How Can One Metal Power Nucleic Acid Phosphodiester Bond Cleavage by a Nuclease? Multiscale Computational Studies Highlight a Diverse Mechanistic Landscape

Abstract

Despite the remarkable resistance of the nucleic acid phosphodiester backbone to degradation affording genetic stability, the P–O bond must be broken during DNA repair and RNA metabolism, among many other critical cellular processes. Nucleases are powerful enzymes that can enhance the uncatalyzed rate of phosphodiester bond cleavage by up to ∼10¹⁷-fold. Despite the most well accepted hydrolysis mechanism involving two metals (M_A²⁺ to activate a water nucleophile and M_B²⁺ to stabilize the leaving group), experimental evidence suggests that some nucleases can use a single metal to facilitate the chemical step, a controversial concept in the literature. The present perspective uses the case studies of four nucleases (I-PpoI, APE1, and bacterial and human EndoV) to highlight how computational approaches ranging from quantum mechanical (QM) cluster models to molecular dynamics (MD) simulations and combined quantum mechanics-molecular mechanics (QM/MM) calculations can reveal the atomic level details necessary to understand how a nuclease can use a single metal to facilitate this difficult chemistry.
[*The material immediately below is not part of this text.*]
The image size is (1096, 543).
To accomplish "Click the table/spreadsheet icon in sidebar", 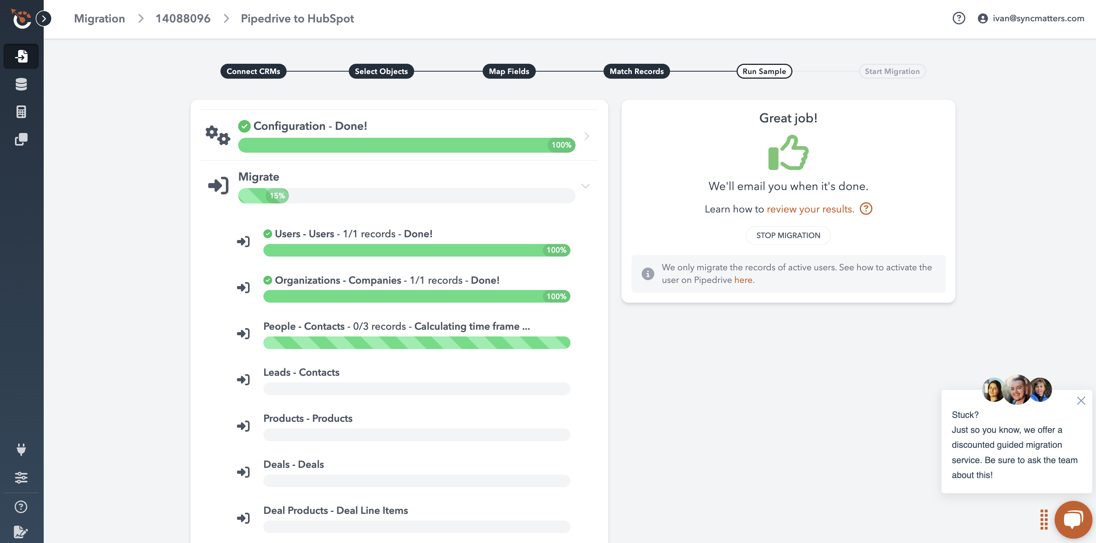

The representative nucleases showcase how different amino acid residues (e.g., histidine, aspartate) can fulfill the role of the first metal (M_A²⁺) in the two-metal-mediated mechanisms. Nevertheless, differences in active site architectures afford diversity in the single-metal-mediated mechanism in terms of the metal–substrate coordination, the role of the metal, and the identities of the general acid and base. The greater understanding of the catalytic mechanisms of nucleases obtained from the body of work reviewed can be used to further explore the progression of diseases associated with nuclease (mis)activity and the development of novel nuclease applications such as disease diagnostics, gene engineering, and therapeutics.